Dox-HCl and miR-145 co-delivery through CD44-targeted PEGylated liposomes inhibit Breast Cancer in vitro via augmenting PI3K/AKT pathway

The aim of this study deals with integrating a CD44-targeting short peptide, A6 (KPSSPPEE) onto the PEGylated liposomes to enhance the in vitro anticancer activities of doxorubicin hydrochloride and tumor suppressor miR-145 mimics on triple-negative breast cancer.

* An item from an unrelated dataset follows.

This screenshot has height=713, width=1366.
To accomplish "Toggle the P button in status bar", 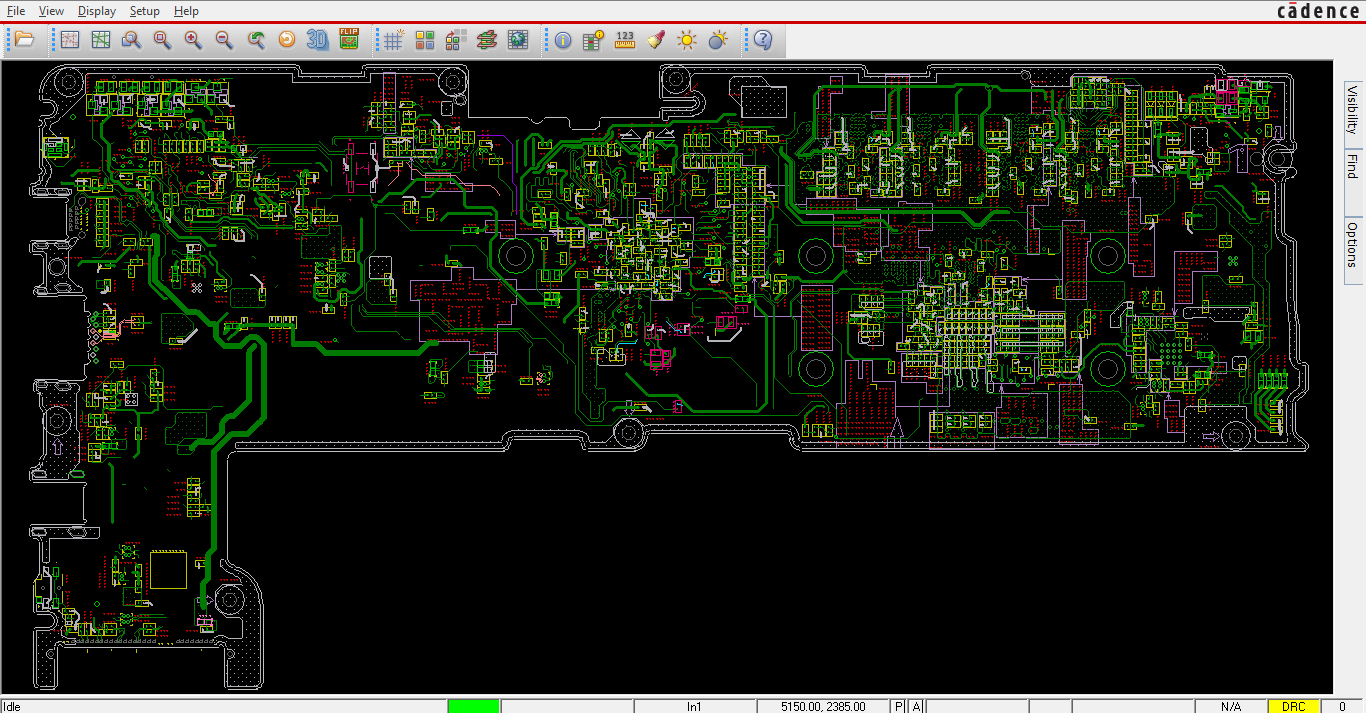I will tap(899, 706).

A CD44-targeting short peptide, A6 (KPSSPPEE) was integrated onto the optimized PEGylated liposomes, and its effects on cellular uptake, anti-proliferation, and anti-metastasis activities were assessed in triple-negative breast cancer, MDA-MB-231 cells. The resulting formulation (A6-PEG-lipo-Dox-miR145) demonstrated enhanced cellular uptake by CD44-expressing MDA-MB-231 cells within 2 h of incubation. In vitro study showed that A6-PEG-lipo-Dox-miR145 exerted a greater anti-proliferative activity with higher selectivity (Dox-HCl IC50 = 1.60 ± 0.07 μM; selectivity index (SI) = 1.30) against MDA-MB-231 cells when compared to MCF10A cells, which an enhanced suppression of PI3K/AKT pathway was observed, highlighting its potential as a targeted therapy for TNBC. Additionally, A6-PEG-lipo-Dox-miR145 showed anti-migration and improved anti-invasion activities on MDA-MB-231 cells, which correlated with its ability in reversing endothelial-to-mesenchymal transition (EMT) through modulating both N-cadherin and E-cadherin expression. Our findings indicate that the incorporation of A6 peptide represents a simple and straightforward strategy to improve the targetability and therapeutic effects of PEGylated liposome, warranting further investigation.